**Passage to read**
Consent and Complicity

by | January 21, 2019 | General | 5 comments

A few days ago, Robert Buckley posted a biting critique of political correctness in publishing, especially in erotica. He cited a personal experience where an editor had labeled his climactic scene involving two people who had a sexual history as a rape because the woman had not explicitly given her consent to the encounter.

Bob was dumb-founded – and I would have been, too. Lovers don’t need to ask permission. Even in an erotic interlude between strangers, mutual attraction can often be assumed, signaled by behavioral cues. We are, after all, writing for adults, not children who need every detail spelled out.

Meanwhile, there are plenty of readers who enjoy stories involving dubious consent, or even completely non-consensual sex. You can wring your hands all you want, but survey after survey has documented the fact that many women have rape fantasies. Do these women actually want to be raped? Of course not. That doesn’t diminish the erotic charge associated with being “forced” to submit to sex.

**Supplied material**
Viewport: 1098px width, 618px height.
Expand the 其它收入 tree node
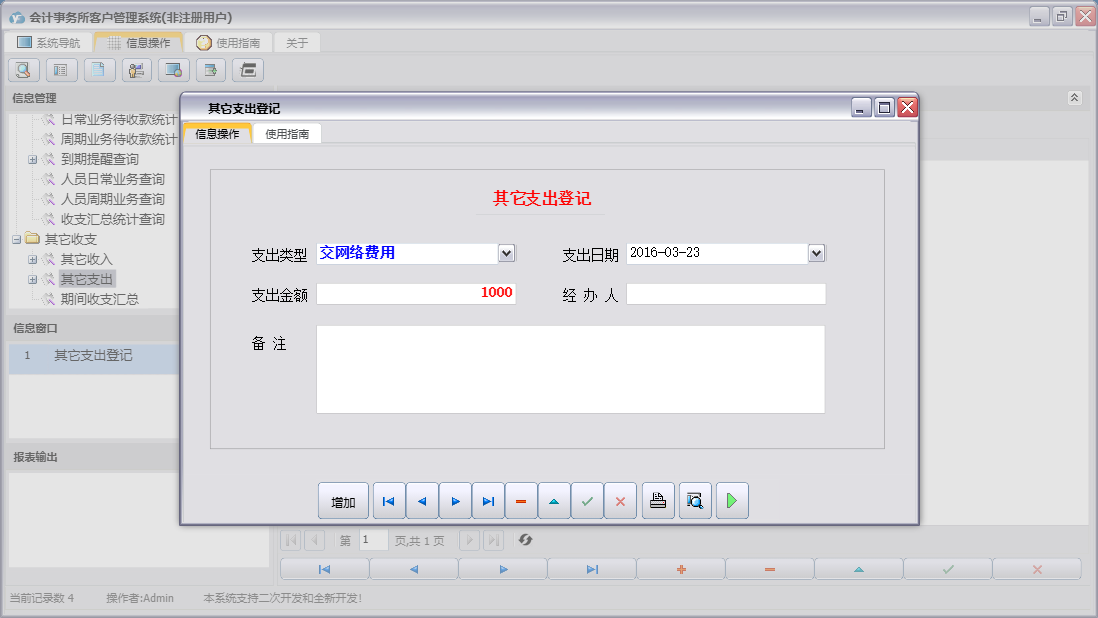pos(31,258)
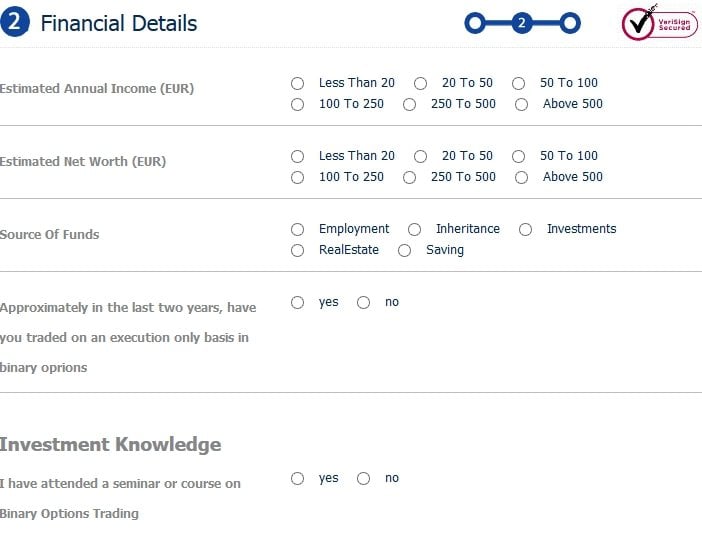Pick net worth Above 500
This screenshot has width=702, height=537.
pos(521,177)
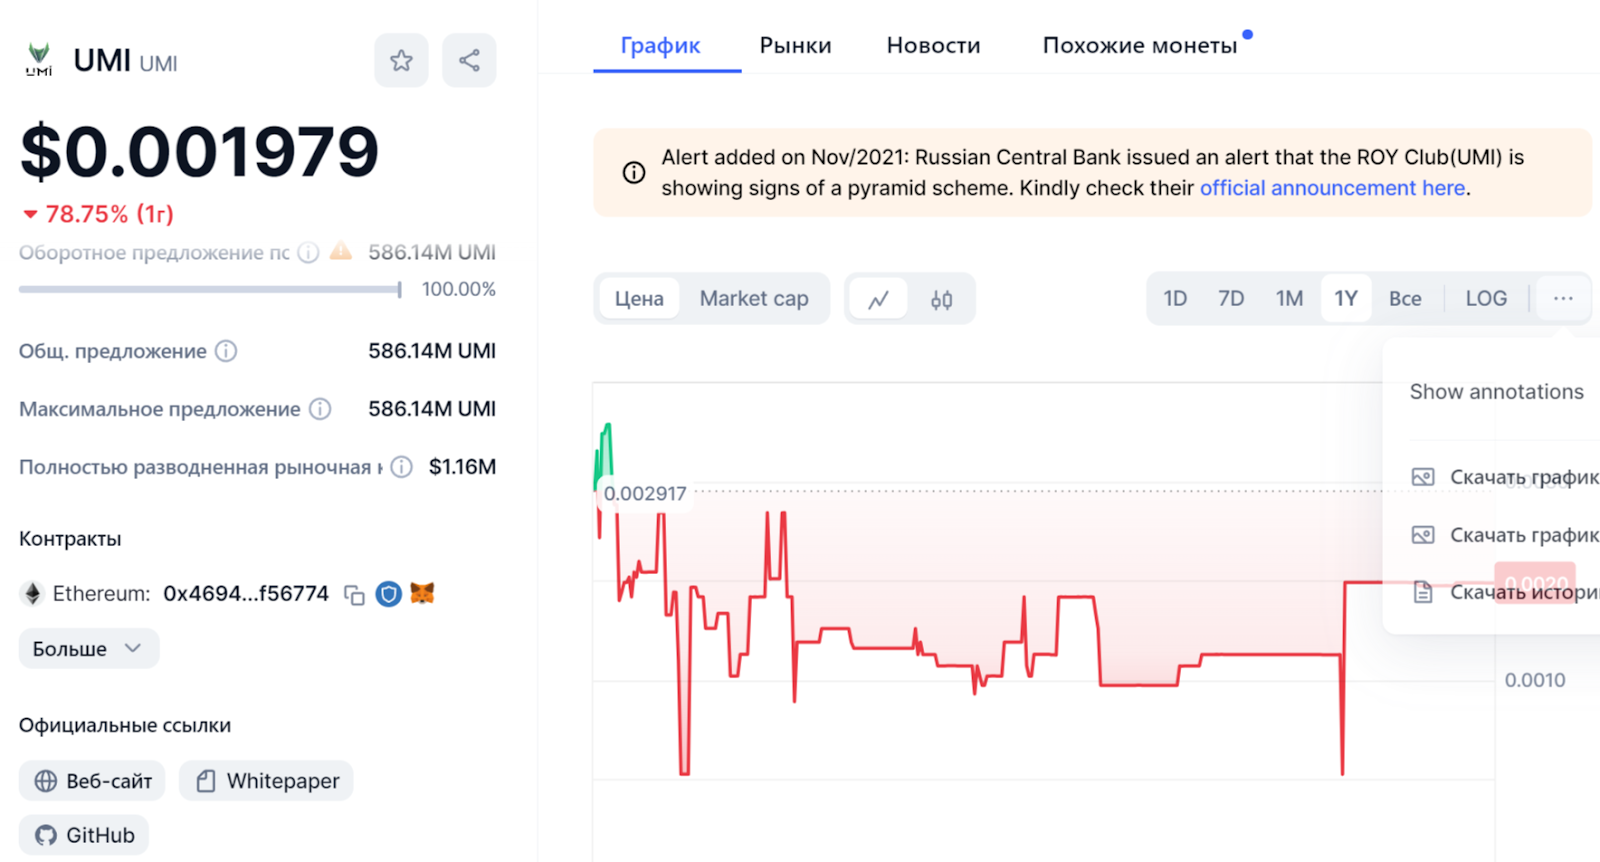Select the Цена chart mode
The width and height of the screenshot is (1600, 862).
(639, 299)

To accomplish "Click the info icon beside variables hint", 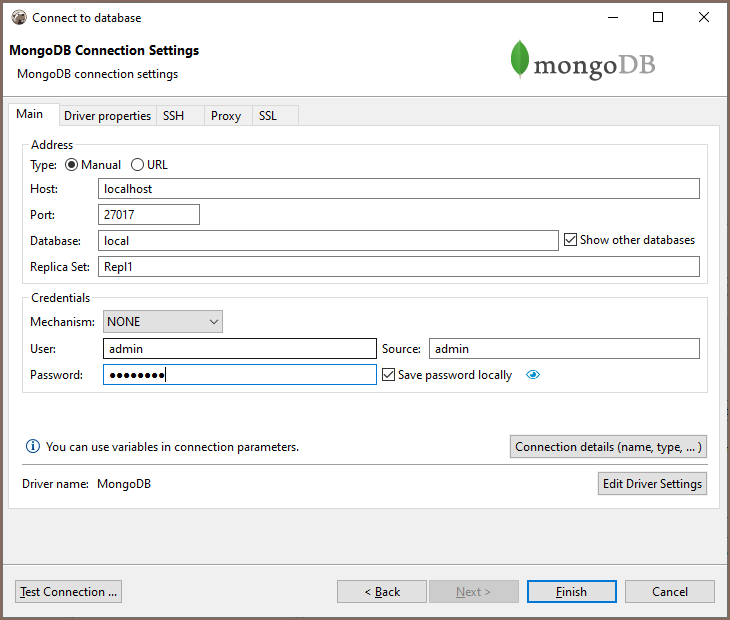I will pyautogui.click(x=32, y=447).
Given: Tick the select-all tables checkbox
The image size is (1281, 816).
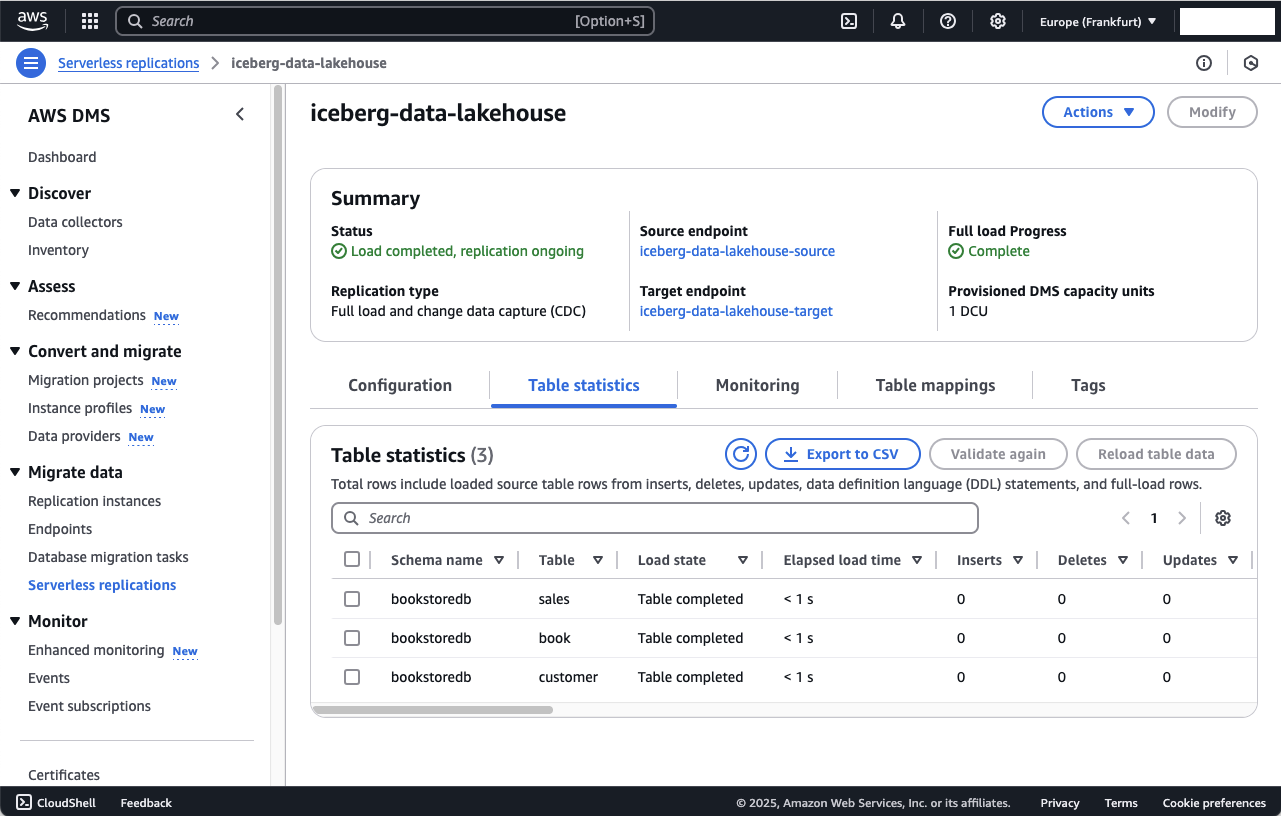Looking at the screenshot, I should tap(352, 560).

**Study questions**
[a] Answer these questions from the post on consent in erotica, one answer per line:
(i) Who posted the critique of political correctness in publishing?
(ii) What did the editor call the climactic scene?
(iii) What does the post say survey after survey has documented?
[b] Write the next paragraphs of the post on consent in erotica, continuing from its last sentence.

**Responses in order**
[a]
(i) Robert Buckley
(ii) A rape
(iii) That many women have rape fantasies

[b]
One reason this fantasy is such a powerful aphrodisiac is that it relieves the woman of responsibility for sexual activity. If you’re coerced into having sex, nobody can label you as a slut. You can remain a good girl even as you’re enjoying the enormous cock (or cocks) pounding your holes.

Intellectually, I can understand the appeal of non-con fantasies, but this particular kink doesn’t really push my personal buttons. I can recall only one book I’ve written that had elements of dubious consent (Rajasthani Moon). The novel begins with the heroine being kidnapped, whipped and fucked by a sexy bandit. The whole scenario is intentionally very exaggerated, treated in a light-hearted manner. No one could possibly doubt that Cecily Harrowsmith, secret agent extraordinaire on a mission from Queen Victoria, is having an excellent time. In general, serious non-con does not float my boat.

On the contrary, you might say I have a consent fetish. There are few things I find as arousing as explicitly agreeing to do something naughty. Even in a vanilla relationship, saying “yes” to passion is exciting and empowering. There’s always an element of risk in sex, emotional if not physical. When you overcome the fear and claim the pleasure, you reap incredible rewards.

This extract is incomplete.